-- begin --

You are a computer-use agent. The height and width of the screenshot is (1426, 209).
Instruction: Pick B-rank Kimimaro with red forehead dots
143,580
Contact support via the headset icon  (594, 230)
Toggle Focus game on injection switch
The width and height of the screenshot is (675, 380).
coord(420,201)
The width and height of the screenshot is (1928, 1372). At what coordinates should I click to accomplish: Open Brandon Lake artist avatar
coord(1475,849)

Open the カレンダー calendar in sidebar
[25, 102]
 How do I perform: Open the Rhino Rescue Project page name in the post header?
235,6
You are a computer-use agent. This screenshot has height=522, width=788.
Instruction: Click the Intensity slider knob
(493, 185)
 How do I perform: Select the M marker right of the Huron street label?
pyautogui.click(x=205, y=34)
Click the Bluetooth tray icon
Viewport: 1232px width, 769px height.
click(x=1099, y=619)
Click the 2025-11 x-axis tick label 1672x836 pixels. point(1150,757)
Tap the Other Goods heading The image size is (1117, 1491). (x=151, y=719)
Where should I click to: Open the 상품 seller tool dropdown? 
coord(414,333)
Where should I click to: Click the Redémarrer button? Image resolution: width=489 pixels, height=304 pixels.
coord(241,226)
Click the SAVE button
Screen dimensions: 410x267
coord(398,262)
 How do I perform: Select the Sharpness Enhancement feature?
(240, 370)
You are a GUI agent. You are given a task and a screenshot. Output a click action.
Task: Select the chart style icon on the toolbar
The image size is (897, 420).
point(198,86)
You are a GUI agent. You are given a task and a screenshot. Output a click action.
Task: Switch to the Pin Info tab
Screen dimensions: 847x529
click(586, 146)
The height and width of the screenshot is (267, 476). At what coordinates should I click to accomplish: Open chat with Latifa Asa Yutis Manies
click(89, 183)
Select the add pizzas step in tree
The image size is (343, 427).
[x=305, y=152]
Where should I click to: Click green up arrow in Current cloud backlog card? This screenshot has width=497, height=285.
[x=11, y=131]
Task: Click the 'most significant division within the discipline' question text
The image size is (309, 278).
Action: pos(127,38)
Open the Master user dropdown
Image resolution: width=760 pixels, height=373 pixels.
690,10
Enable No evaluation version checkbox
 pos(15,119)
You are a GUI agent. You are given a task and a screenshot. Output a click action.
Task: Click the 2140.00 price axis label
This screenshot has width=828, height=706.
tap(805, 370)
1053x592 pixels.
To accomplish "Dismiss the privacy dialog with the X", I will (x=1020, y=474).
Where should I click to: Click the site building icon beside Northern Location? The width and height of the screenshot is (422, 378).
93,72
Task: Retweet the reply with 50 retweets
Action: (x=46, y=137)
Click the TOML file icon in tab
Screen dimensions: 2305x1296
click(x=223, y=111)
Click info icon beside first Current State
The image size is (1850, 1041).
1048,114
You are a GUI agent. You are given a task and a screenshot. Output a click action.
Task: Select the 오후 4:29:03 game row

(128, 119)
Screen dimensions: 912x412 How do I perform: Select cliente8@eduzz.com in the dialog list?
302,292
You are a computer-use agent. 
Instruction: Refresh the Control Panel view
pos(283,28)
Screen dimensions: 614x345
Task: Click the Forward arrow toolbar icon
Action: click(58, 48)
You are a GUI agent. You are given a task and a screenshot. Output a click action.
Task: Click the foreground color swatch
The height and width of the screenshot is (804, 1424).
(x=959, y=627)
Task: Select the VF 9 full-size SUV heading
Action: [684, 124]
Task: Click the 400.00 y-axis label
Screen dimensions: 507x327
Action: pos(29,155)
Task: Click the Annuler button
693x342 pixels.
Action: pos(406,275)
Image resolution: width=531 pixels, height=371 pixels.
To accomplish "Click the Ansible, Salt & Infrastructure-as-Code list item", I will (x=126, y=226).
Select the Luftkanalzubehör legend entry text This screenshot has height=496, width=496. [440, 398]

-- end --

> **REQUIREMENTS**:
Please print the records exactly, starting at the line that contains "Select the add pizzas step in tree" and ending after the line that contains "tap(805, 370)".

> **FINISHED ANSWER**:
Select the add pizzas step in tree
The image size is (343, 427).
[x=305, y=152]
Where should I click to: Click green up arrow in Current cloud backlog card? This screenshot has width=497, height=285.
[x=11, y=131]
Task: Click the 'most significant division within the discipline' question text
The image size is (309, 278).
Action: pos(127,38)
Open the Master user dropdown
Image resolution: width=760 pixels, height=373 pixels.
690,10
Enable No evaluation version checkbox
 pos(15,119)
You are a GUI agent. You are given a task and a screenshot. Output a click action.
Task: Click the 2140.00 price axis label
This screenshot has width=828, height=706.
tap(805, 370)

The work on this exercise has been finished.